In fact, once upon a time all of Dahot’s brothers worked with Pancholia either at his residence or in his business. After Dahot’s retirement, his younger son Deep Lal also worked in the nonagenarian’s Orient Watch Company as a storekeeper for some time.
Apart from owning the watch company, the Pancholias have business in structural steel items, household appliances and electronics.
Pancholia migrated to Dubai in 1942 when the city struggled with drinking water supply and had no electricity. Pancholia set up an electricity company and supplied electricity to the city from 1957 to 1960.
He has been contributing generously to charities for a long time, including to Dubai Cares, a philanthropic organisation working to improve children’s access to quality primary education in developing countries, as well as to other groups working for disabled children.
When Dahot arrived in Dubai in 1981, he was the second person from his village to have set foot in then the UAE’s most populous city. Today, there are a about 500 people from the Vallabhnagar subdivision that Menar is a part of working in the UAE. Out of these, 350 are cooks. Close to 150 of these cooks are from Menar village alone.
Dubai is the most popular destination for Menaria cooks due to its non-insistence on English language skills, low crime rates, relatively inexpensive airfares and great freedom to earn one’s livelihood.
“There is no pressure here on an honest man earning his livelihood,” says Laxmilal Bolawat, 50, who goes by the alias Babu Mama and cooks in half a dozen households in Dubai daily to earn money for his family back home. “One can do without English also because the Arabs understand Hindi. There is zero crime, for Dubai’s laws are the best.”
This is Mama’s second stint in the Emirates. He first worked in a Dubai restaurant from 1993 to 2002. In 2012, he once again migrated to the city after having worked for close to a decade with Hina Tours and Travels, a domestic tour operator jointly headed by Prabhulal R. Joshi, a resident of Menar village, and Gujarati businessman Jitendra N. Shah.
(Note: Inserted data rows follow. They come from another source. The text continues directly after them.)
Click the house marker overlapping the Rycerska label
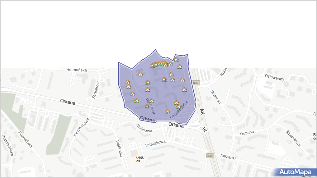Screen dimensions: 317x178 [x=151, y=101]
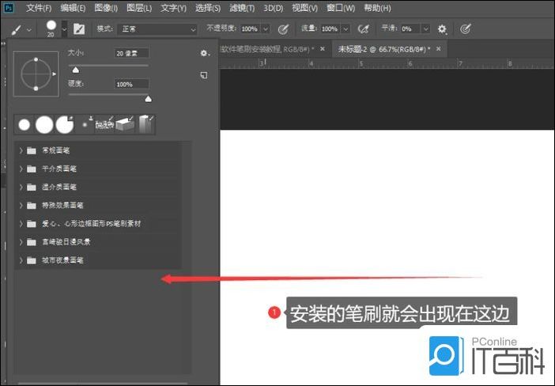Select the first small round brush preset
This screenshot has height=386, width=555.
point(25,124)
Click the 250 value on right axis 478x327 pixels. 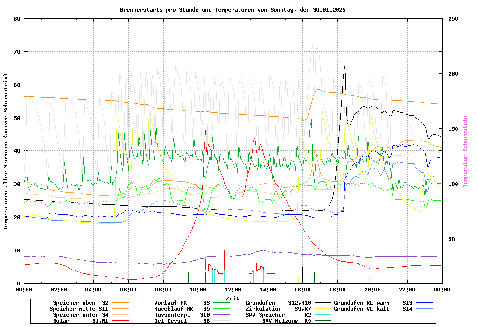click(453, 19)
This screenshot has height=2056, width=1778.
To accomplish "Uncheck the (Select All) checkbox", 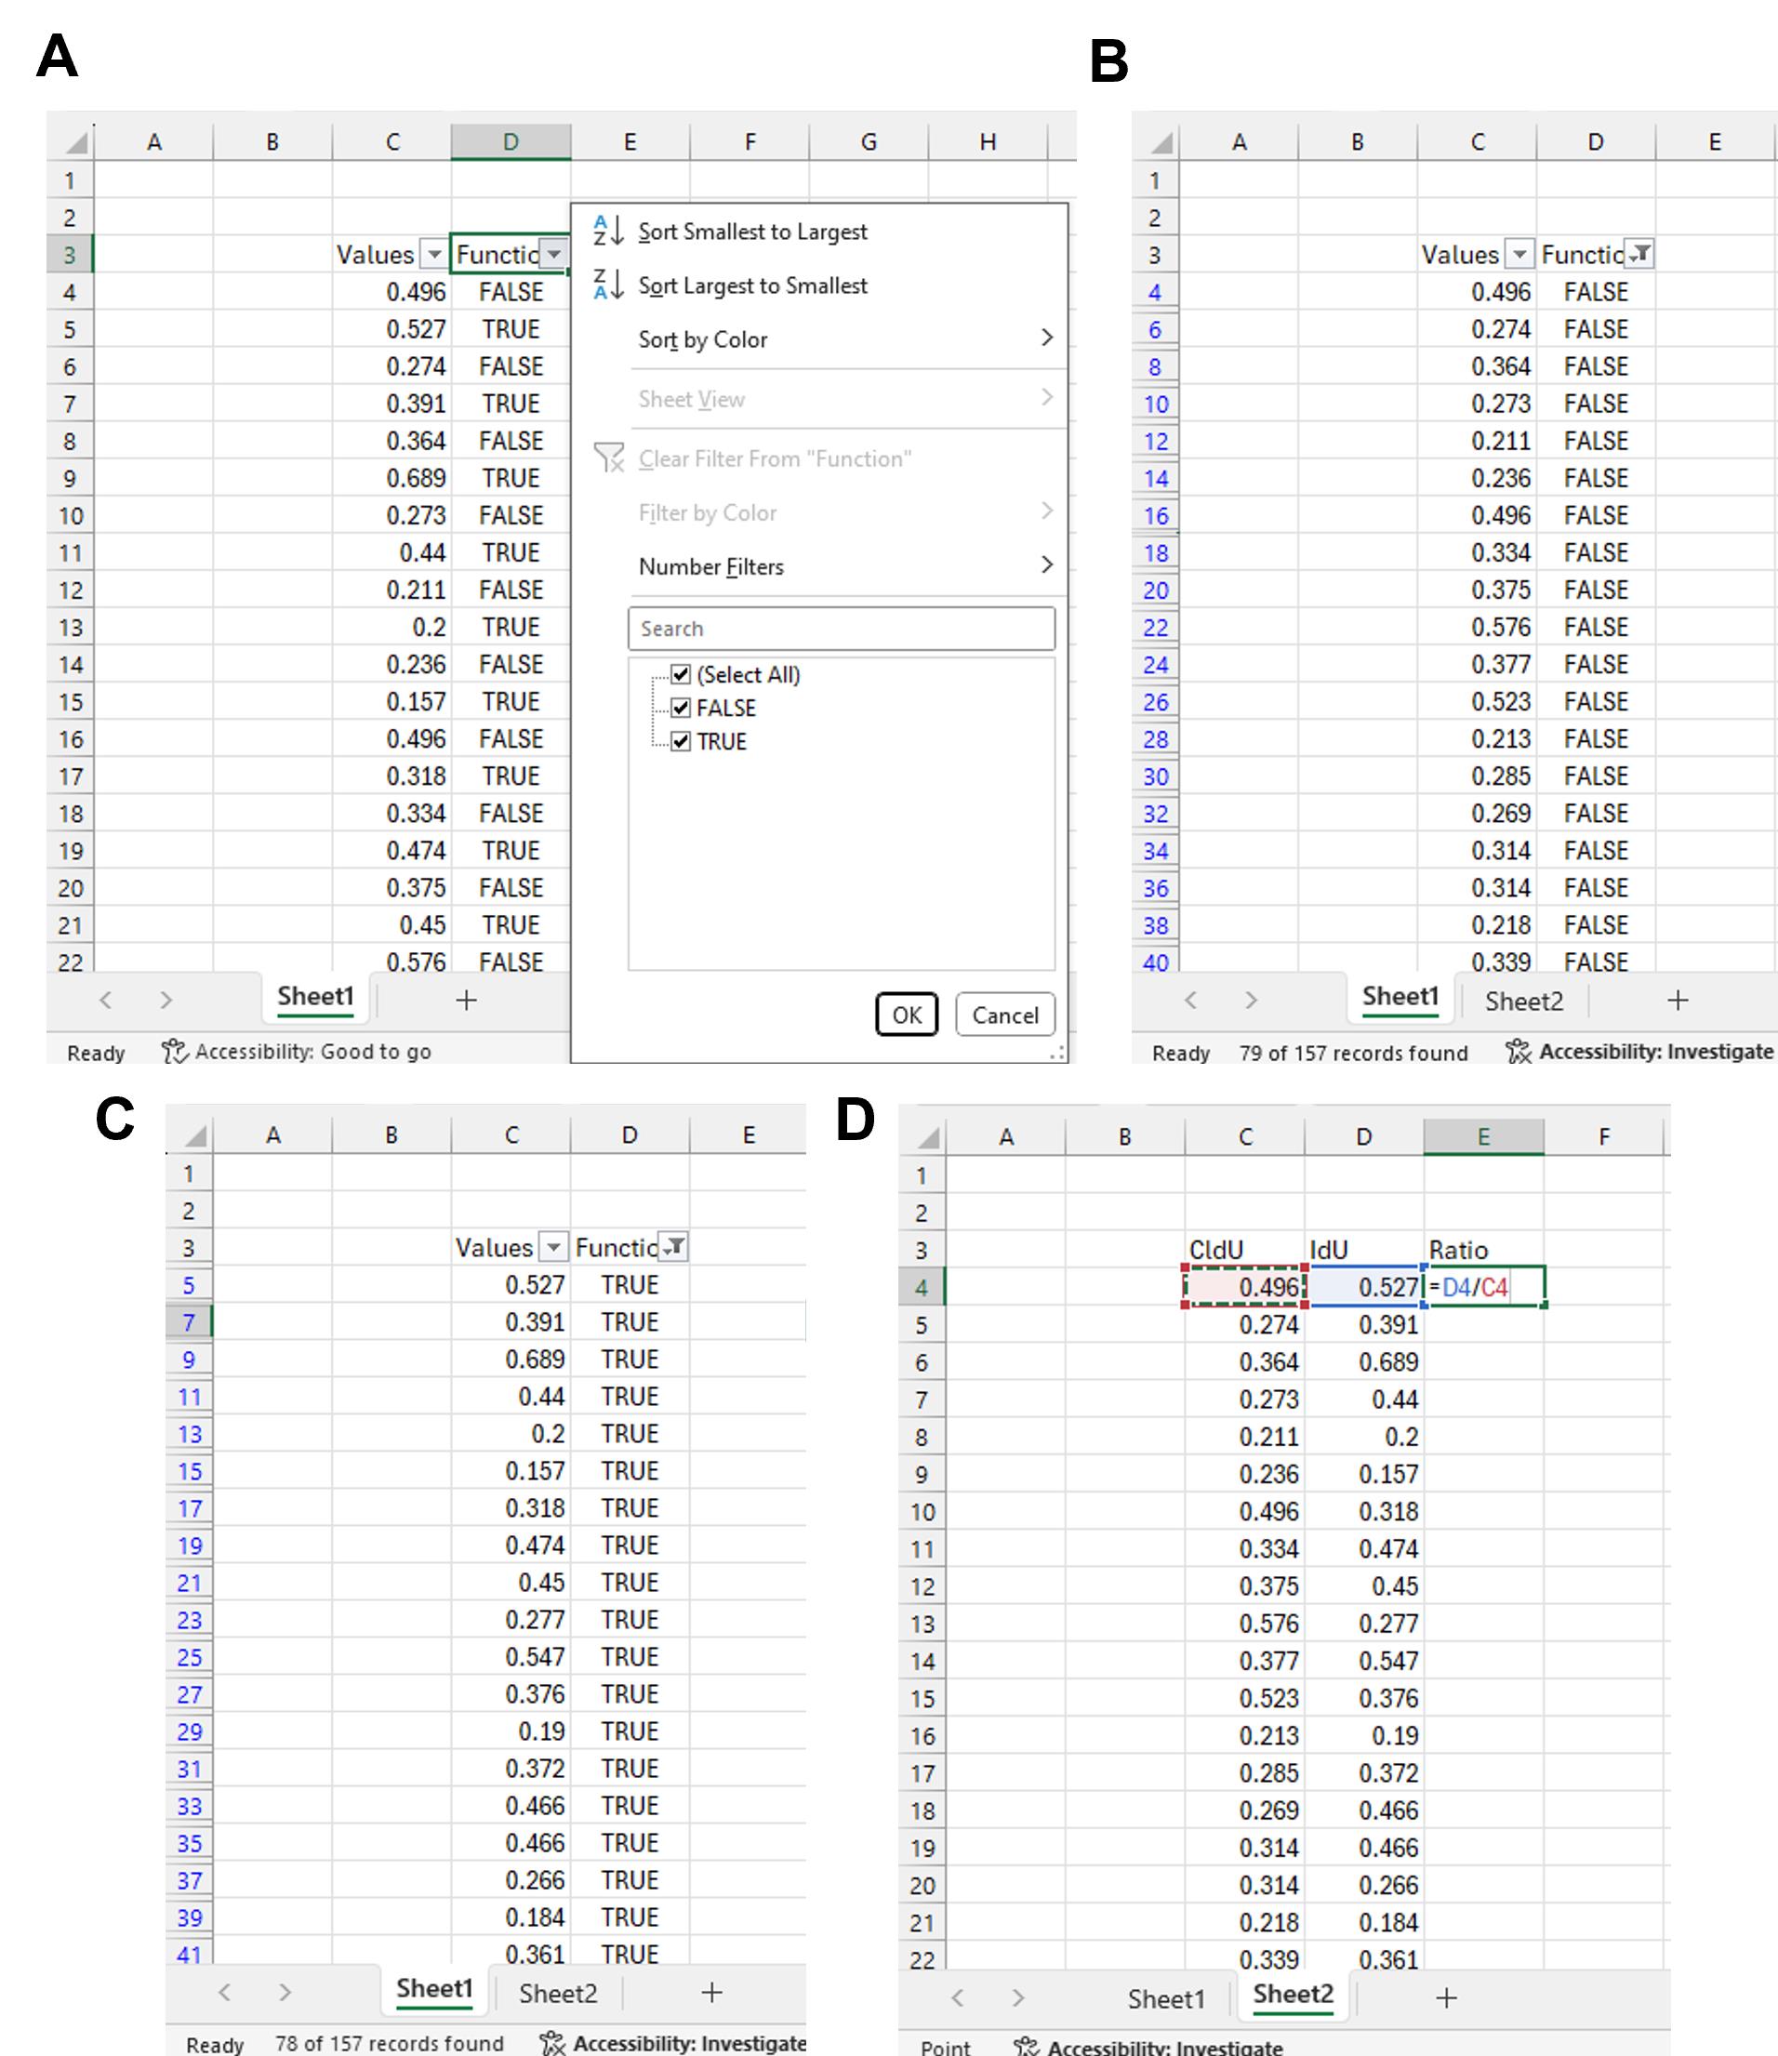I will tap(681, 675).
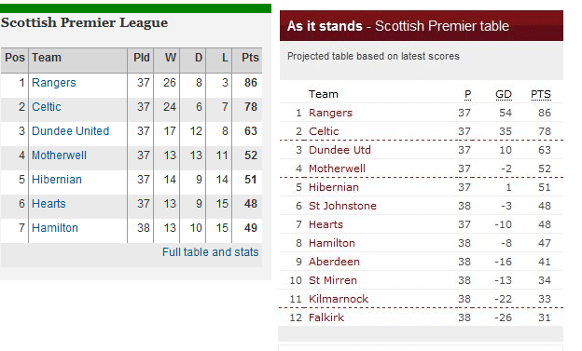Screen dimensions: 582x351
Task: Select Dundee Utd in the projected table
Action: pyautogui.click(x=340, y=150)
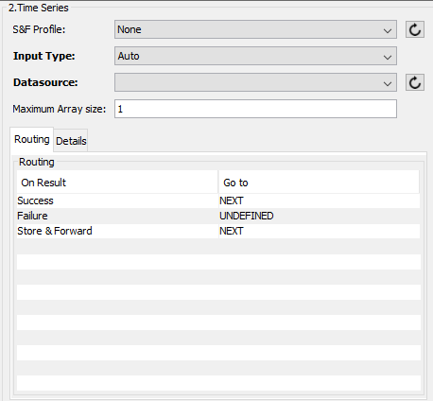
Task: Focus the Maximum Array size field
Action: click(x=255, y=109)
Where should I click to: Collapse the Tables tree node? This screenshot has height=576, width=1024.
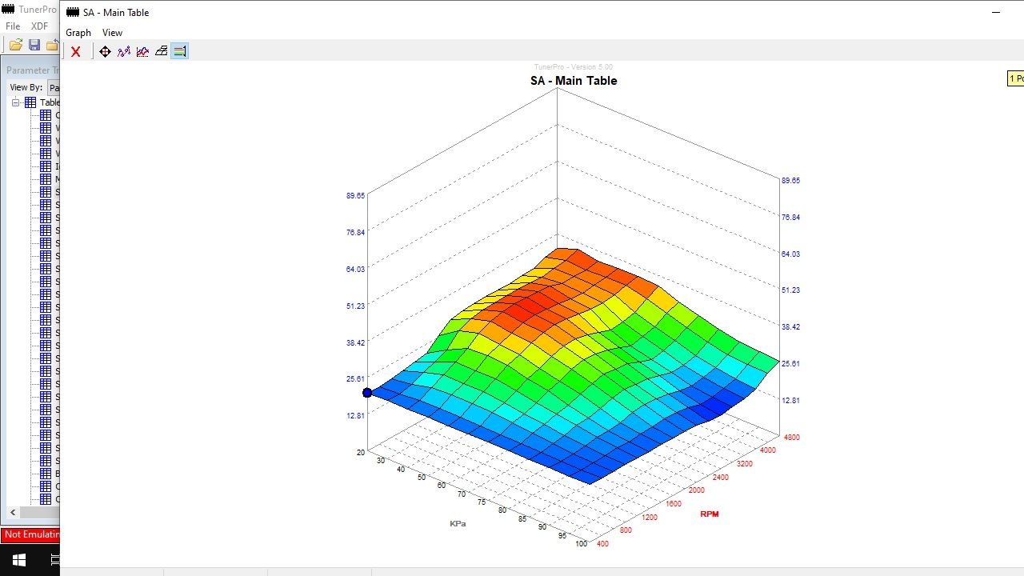coord(15,102)
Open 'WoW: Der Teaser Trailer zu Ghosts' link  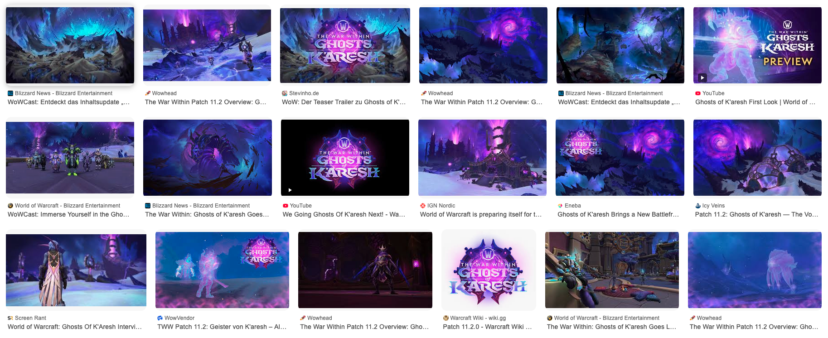[344, 102]
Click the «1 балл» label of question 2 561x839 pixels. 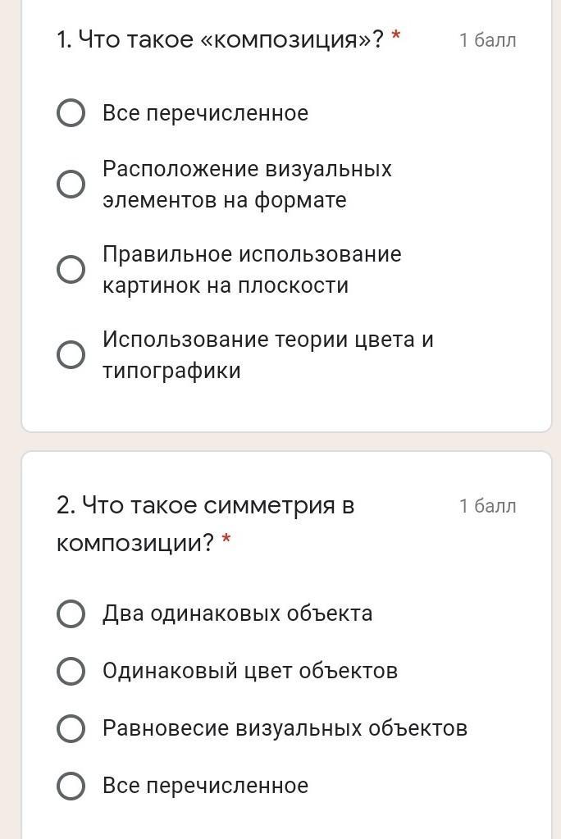tap(488, 506)
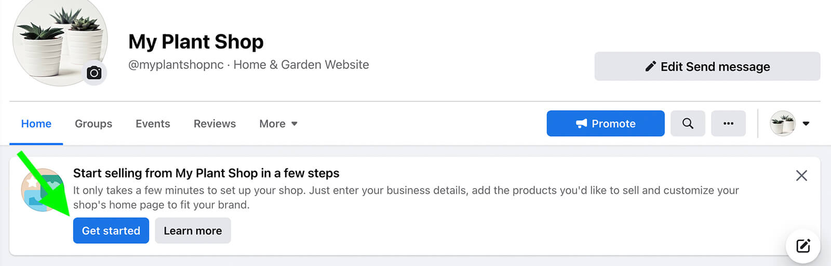The image size is (831, 266).
Task: Expand the account switcher arrow by avatar
Action: (806, 124)
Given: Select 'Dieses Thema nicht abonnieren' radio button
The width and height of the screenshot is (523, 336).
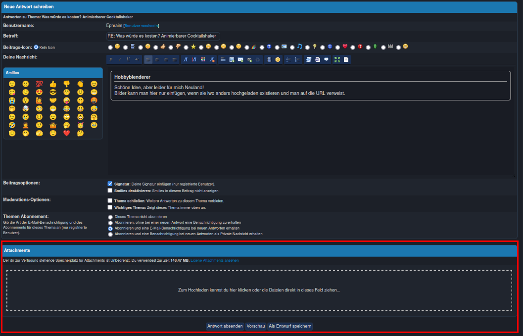Looking at the screenshot, I should [110, 217].
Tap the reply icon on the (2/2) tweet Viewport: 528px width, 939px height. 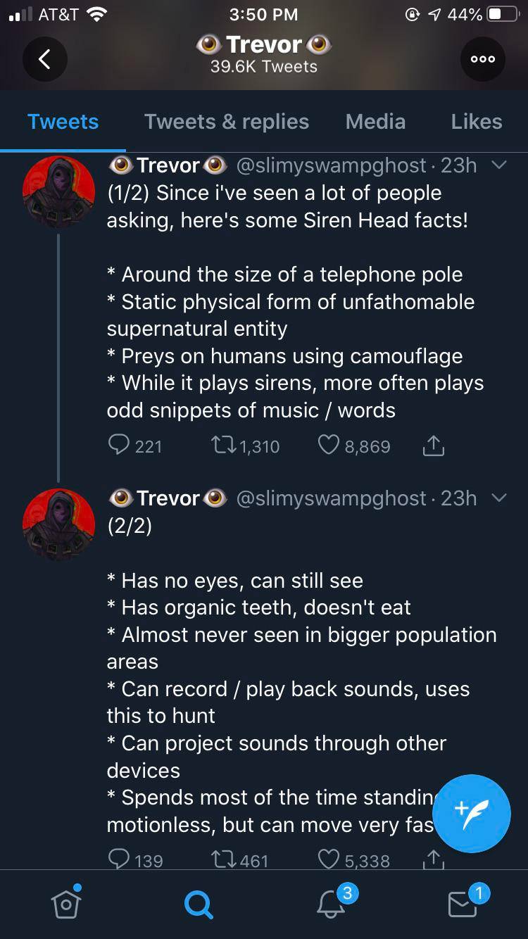point(117,859)
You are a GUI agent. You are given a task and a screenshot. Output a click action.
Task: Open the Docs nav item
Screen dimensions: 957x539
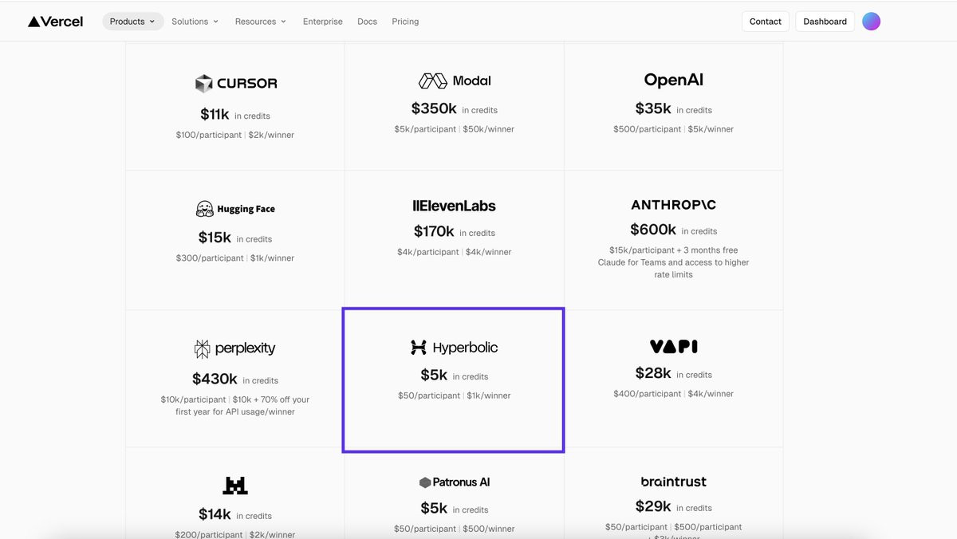click(367, 22)
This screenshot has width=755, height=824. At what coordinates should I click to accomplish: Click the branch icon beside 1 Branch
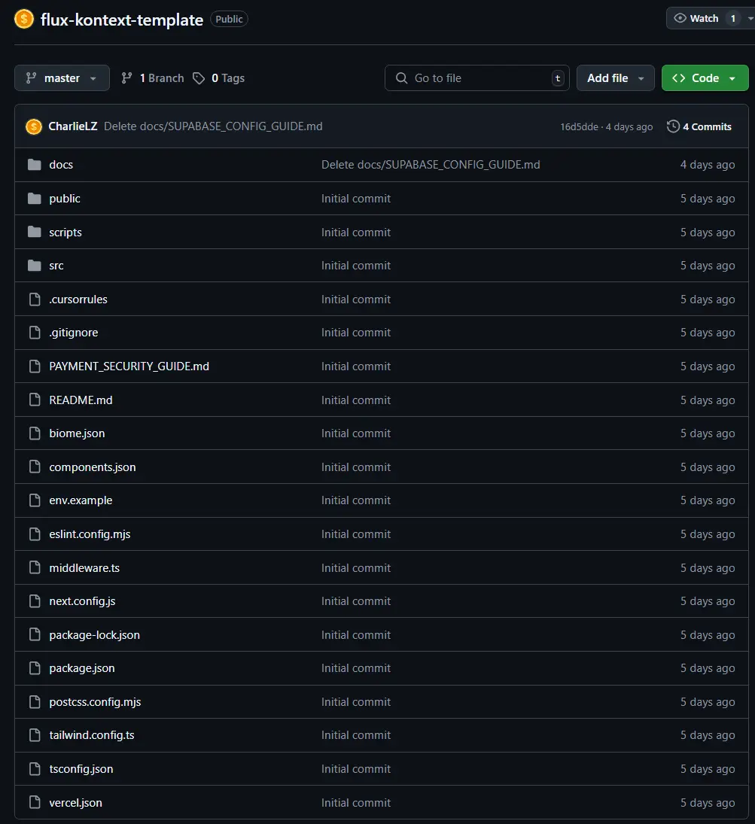point(127,78)
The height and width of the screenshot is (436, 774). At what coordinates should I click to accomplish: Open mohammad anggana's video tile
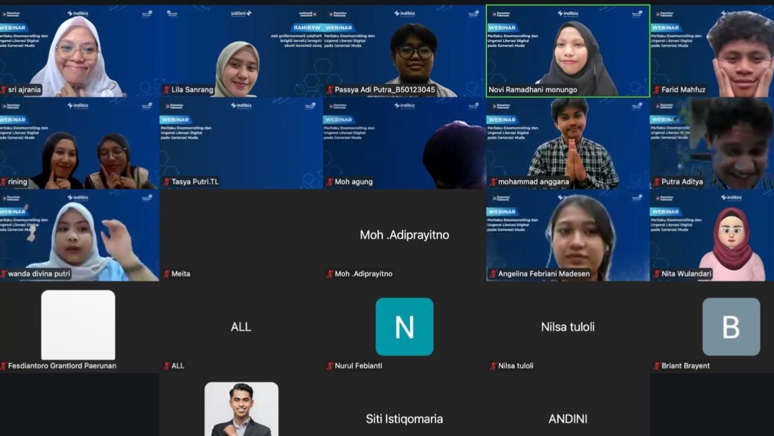pos(568,143)
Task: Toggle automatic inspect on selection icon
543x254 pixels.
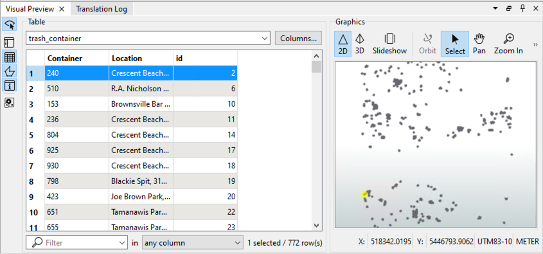Action: click(x=10, y=25)
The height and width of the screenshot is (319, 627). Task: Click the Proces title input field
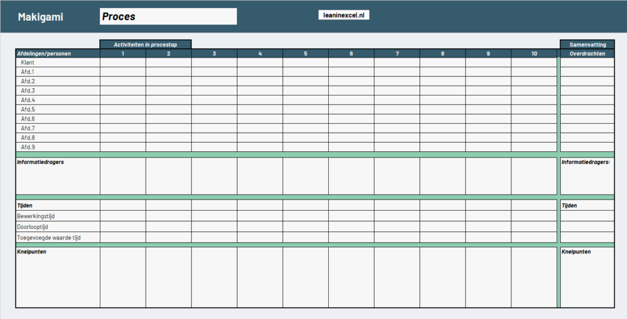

“Travelling to a place like the United Kingdom will cost anything between Rs70,000 (Dh3,800) and Rs80,000. In Dubai, one can buy a return ticket to Mumbai at times for [as little] as Rs10,000. Besides, [in the] UK it is mandatory for one to know the English language,” says Mama.
An overwhelming majority of cooks from the Menar region are semi-literate, having dropped out of school at different stages. None of them holds a diploma in cooking. They take to cooking very early, sometimes when they are only teenagers.
A large number of the Menaria cooks are employed either by billionaires like the Ambanis and Hindujas, both in India and outside, or by celebrities from the Hindi film industry, and often earn six figures in Indian currency. For instance, Poonam Aklingdasot, 78, of Menar village, retired from the house of the late Dhirubhai Ambani and also worked in the kitchen of legendary singer Lata Mangeskar for some time. Yashwant Menaria, 28, also a cook from Menar, is still employed with the Hinduja brothers in London.
Barring a few exceptions, all the Menaria cooks are Brahmins, an upper caste in the Hindu religion. They are a favourite of Indian billionaires because the latter also belong largely to vegetarian Hindu castes and hail either from Gujarat or Rajasthan.
When asked why the Pancholia family has always preferred a Menaria cook, Dr Lalchand says: “[The Menarias] know how to make Bhatia food for us. We are pure Vaishnavs and do not even eat onions.”
The cooking profession has been a preferred choice for Menarias for over half a century, or perhaps even longer, but it has proliferated more since Prabhulal R. Joshi floated Hina Tours and Travels in 1987. According to Sunil Menaria, its head in the North India sector, the company employs around 200 people from the region, many of them as cooks.
Menaria chefs, who are scattered all across the globe, can cook Rajasthani, Gujarati, Punjabi, Mexican, Italian, Thai, Chinese and Continental. Of course, all in their vegetarian avatars.
Narendra Kaushik is a writer based in Uttar Pradesh, India.